Copy only the lines from the one containing "Where should I" through the final line of the records below, exactly as written, with no pictures.
• • • •
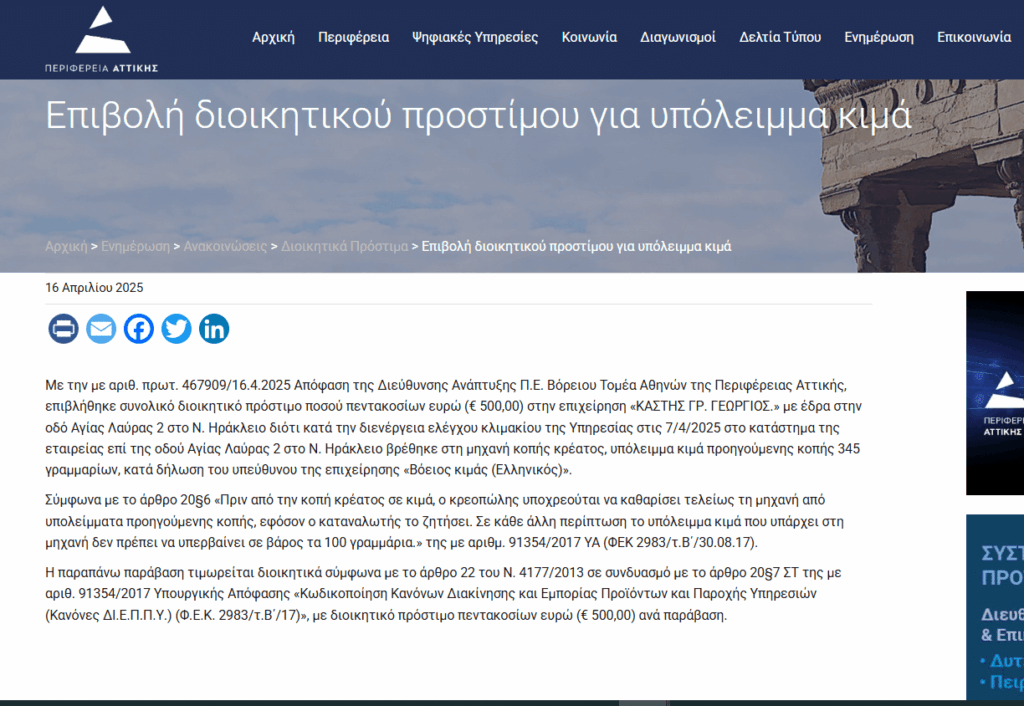Go to Δελτία Τύπου
The image size is (1024, 706).
tap(780, 37)
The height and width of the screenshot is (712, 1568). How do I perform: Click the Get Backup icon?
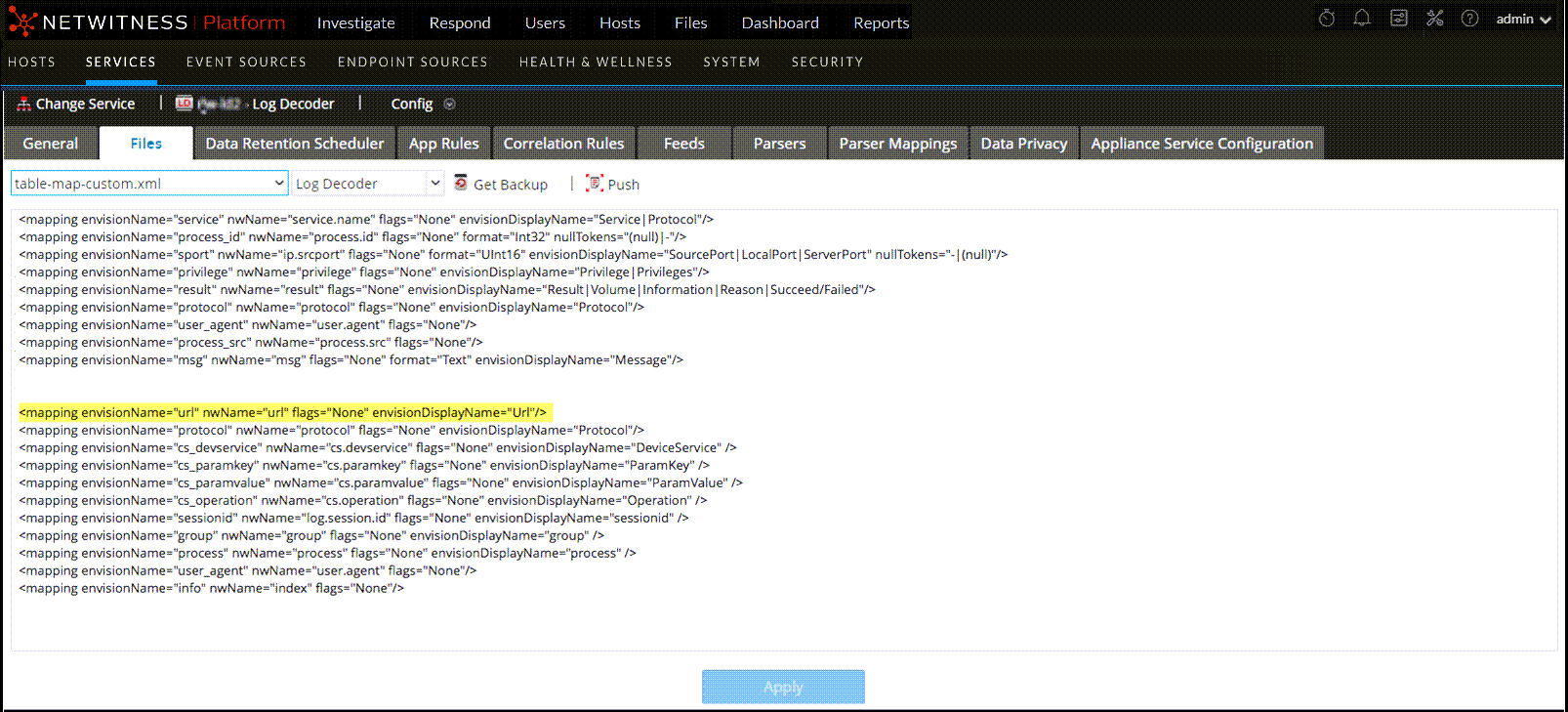pos(461,184)
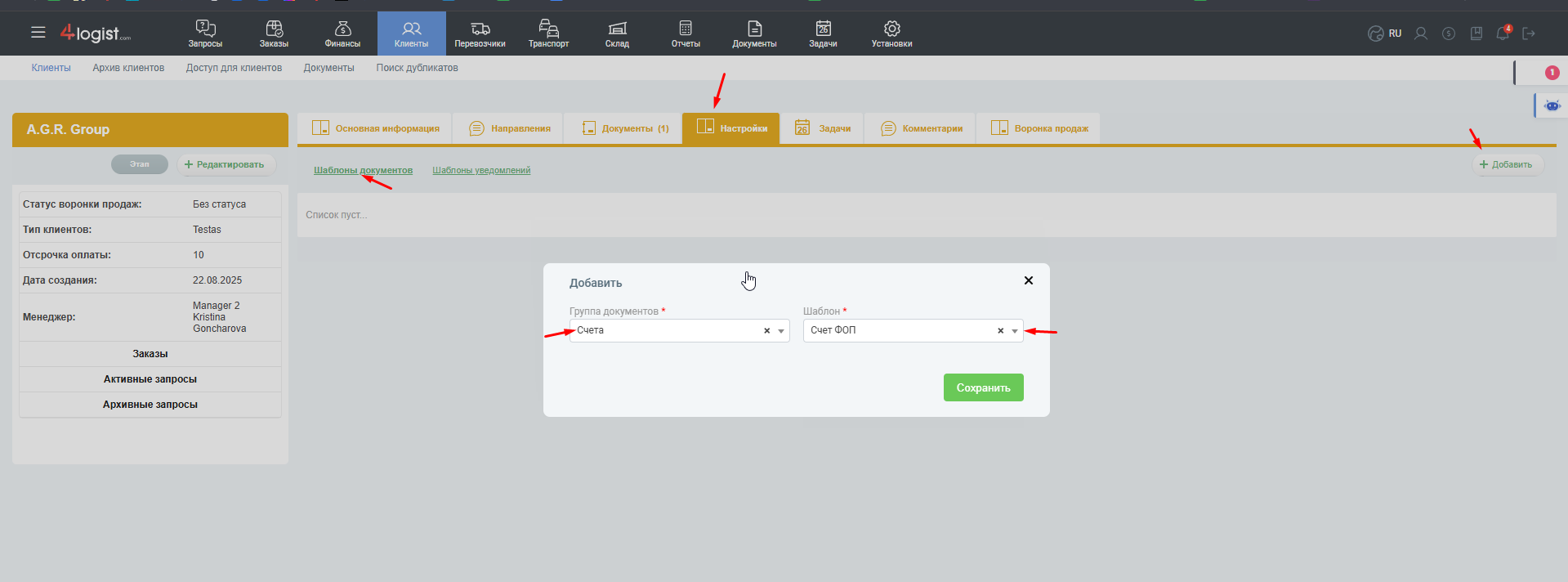Click the dollar currency icon

[x=1449, y=34]
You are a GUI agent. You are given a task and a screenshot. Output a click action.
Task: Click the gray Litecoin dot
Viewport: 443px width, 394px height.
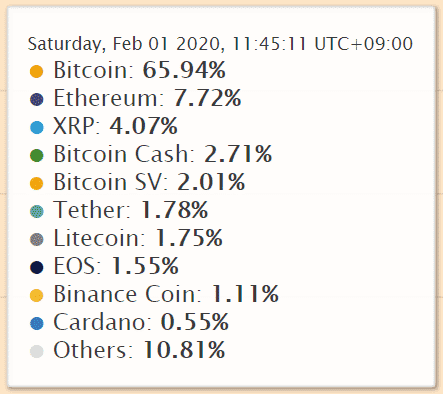coord(37,239)
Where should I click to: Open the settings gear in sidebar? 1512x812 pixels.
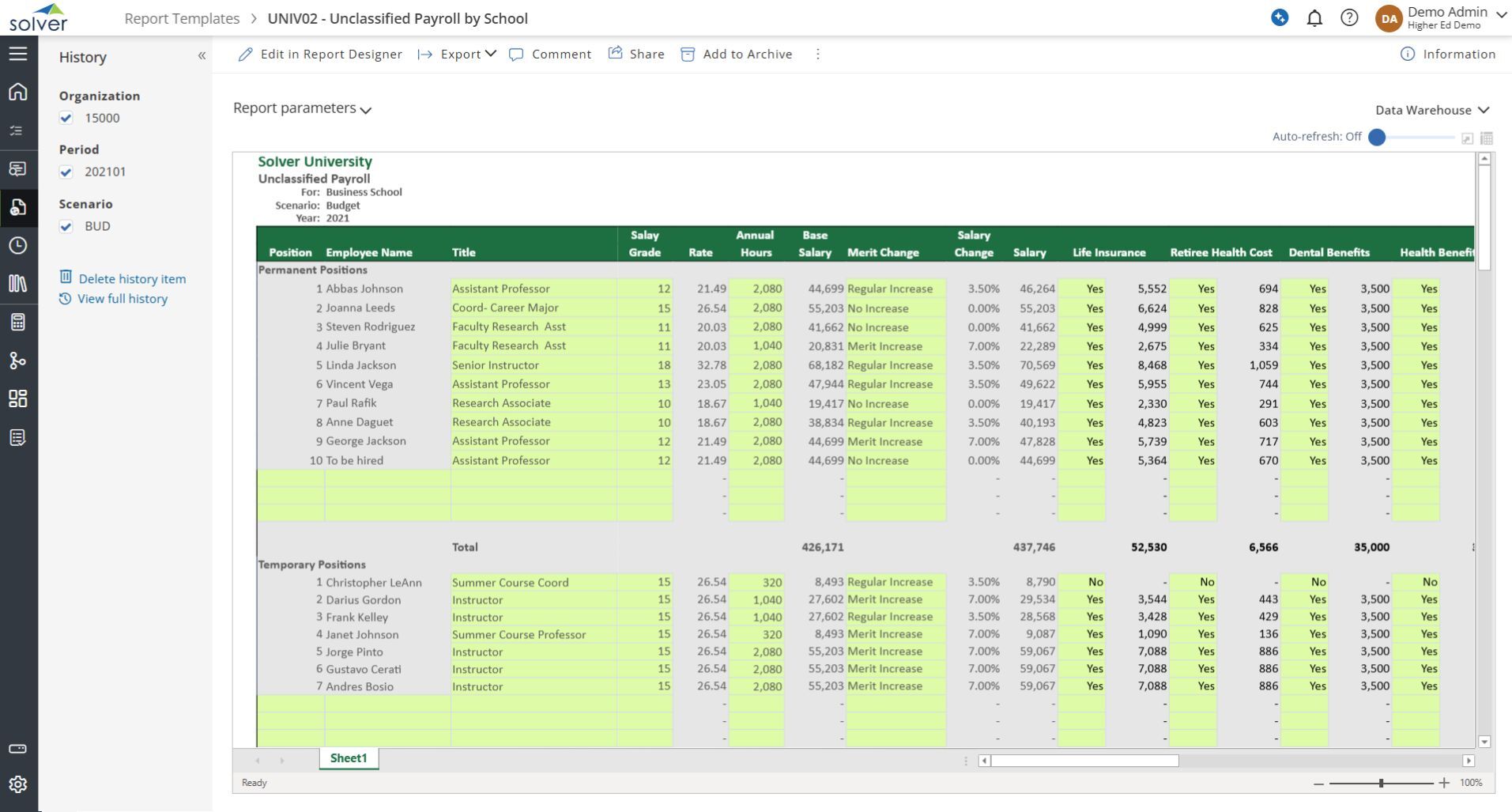click(x=18, y=784)
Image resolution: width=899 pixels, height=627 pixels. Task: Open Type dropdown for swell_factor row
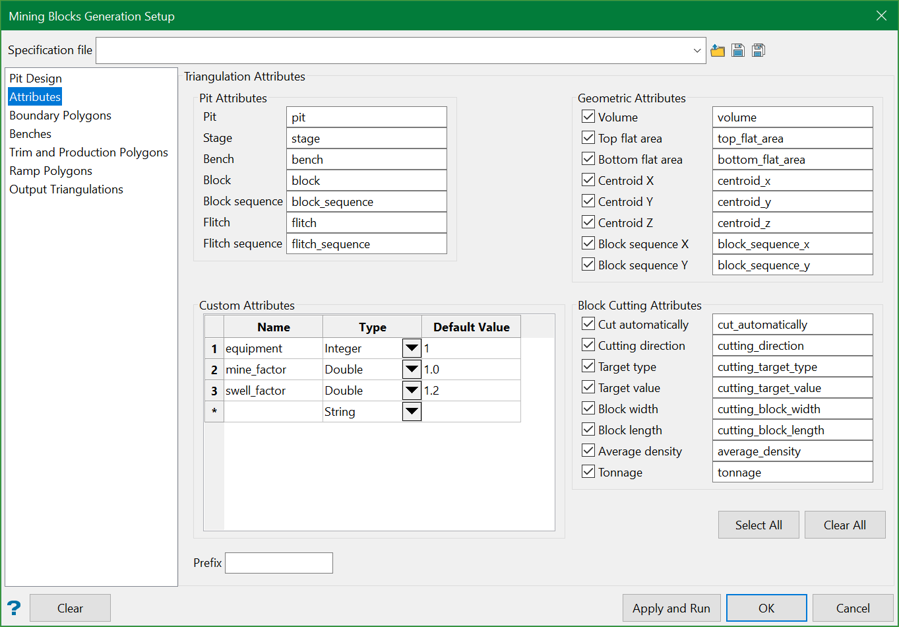point(411,390)
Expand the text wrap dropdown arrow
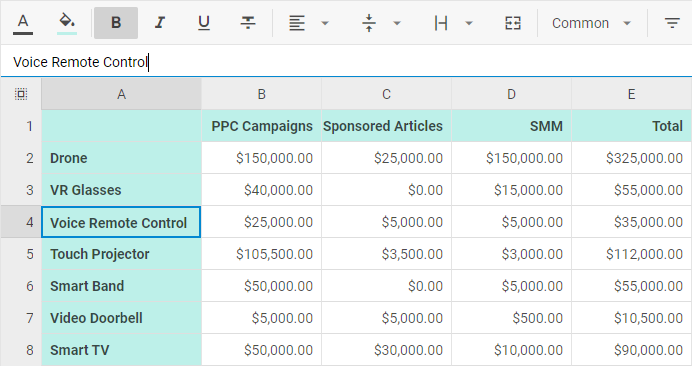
• • • •
* **TASK OUTPUT**:
Where should I click to: Open the settings gear in sidebar? 1512x812 pixels.
click(x=18, y=784)
Image resolution: width=899 pixels, height=627 pixels. Task: Open Type dropdown for swell_factor row
point(411,390)
Expand the text wrap dropdown arrow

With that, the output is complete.